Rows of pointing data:
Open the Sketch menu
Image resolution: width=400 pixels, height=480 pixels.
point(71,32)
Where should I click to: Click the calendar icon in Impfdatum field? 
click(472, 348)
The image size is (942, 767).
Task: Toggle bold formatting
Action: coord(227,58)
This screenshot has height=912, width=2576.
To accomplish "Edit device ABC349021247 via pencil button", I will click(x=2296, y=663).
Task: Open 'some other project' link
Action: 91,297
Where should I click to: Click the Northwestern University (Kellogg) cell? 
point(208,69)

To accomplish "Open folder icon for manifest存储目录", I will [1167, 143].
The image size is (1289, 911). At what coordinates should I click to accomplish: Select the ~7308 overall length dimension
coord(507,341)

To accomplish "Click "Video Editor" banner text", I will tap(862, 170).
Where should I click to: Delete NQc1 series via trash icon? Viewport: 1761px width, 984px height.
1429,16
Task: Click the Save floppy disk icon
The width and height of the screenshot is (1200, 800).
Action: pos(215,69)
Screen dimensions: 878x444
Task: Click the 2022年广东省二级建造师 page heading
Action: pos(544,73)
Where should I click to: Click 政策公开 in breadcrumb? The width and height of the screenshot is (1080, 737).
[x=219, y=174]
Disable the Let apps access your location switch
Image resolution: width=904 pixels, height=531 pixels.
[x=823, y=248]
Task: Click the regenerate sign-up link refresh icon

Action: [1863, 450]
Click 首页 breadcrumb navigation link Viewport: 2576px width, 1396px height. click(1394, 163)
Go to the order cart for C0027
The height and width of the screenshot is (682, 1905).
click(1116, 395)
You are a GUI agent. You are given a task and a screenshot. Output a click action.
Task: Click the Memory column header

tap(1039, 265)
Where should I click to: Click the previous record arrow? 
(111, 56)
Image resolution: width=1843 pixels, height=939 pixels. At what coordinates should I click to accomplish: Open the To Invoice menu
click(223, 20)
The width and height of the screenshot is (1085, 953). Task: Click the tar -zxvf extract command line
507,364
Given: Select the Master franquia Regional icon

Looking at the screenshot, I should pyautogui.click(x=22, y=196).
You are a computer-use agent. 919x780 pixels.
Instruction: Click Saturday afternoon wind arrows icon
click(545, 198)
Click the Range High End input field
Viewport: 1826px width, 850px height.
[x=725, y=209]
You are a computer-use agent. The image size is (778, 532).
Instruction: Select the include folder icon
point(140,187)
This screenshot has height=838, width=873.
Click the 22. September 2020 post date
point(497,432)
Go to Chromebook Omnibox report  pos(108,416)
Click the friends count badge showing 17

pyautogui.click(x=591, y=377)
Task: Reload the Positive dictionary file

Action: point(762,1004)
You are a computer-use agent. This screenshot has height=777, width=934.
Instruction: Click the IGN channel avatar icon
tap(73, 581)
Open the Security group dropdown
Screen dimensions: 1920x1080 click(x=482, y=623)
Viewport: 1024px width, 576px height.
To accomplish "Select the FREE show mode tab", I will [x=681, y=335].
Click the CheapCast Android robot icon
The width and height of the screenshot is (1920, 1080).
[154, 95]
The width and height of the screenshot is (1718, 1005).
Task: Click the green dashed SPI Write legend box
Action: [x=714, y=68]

> **Goal**
Format the material as a two-column CSV with the headers instruction and answer, one row per request, putting each request's text and its answer in a quoted field with line breaks replaced by spaces. Start at the line containing "You are a computer-use agent. 919x780 pixels." and stop after the line containing "point(497,432)".

> **Output of the task**
instruction,answer
"You are a computer-use agent. 919x780 pixels. Instruction: Click Saturday afternoon wind arrows icon","click(545, 198)"
"Click the Range High End input field Viewport: 1826px width, 850px height.","[x=725, y=209]"
"You are a computer-use agent. The image size is (778, 532). Instruction: Select the include folder icon","point(140,187)"
"This screenshot has height=838, width=873. Click the 22. September 2020 post date","point(497,432)"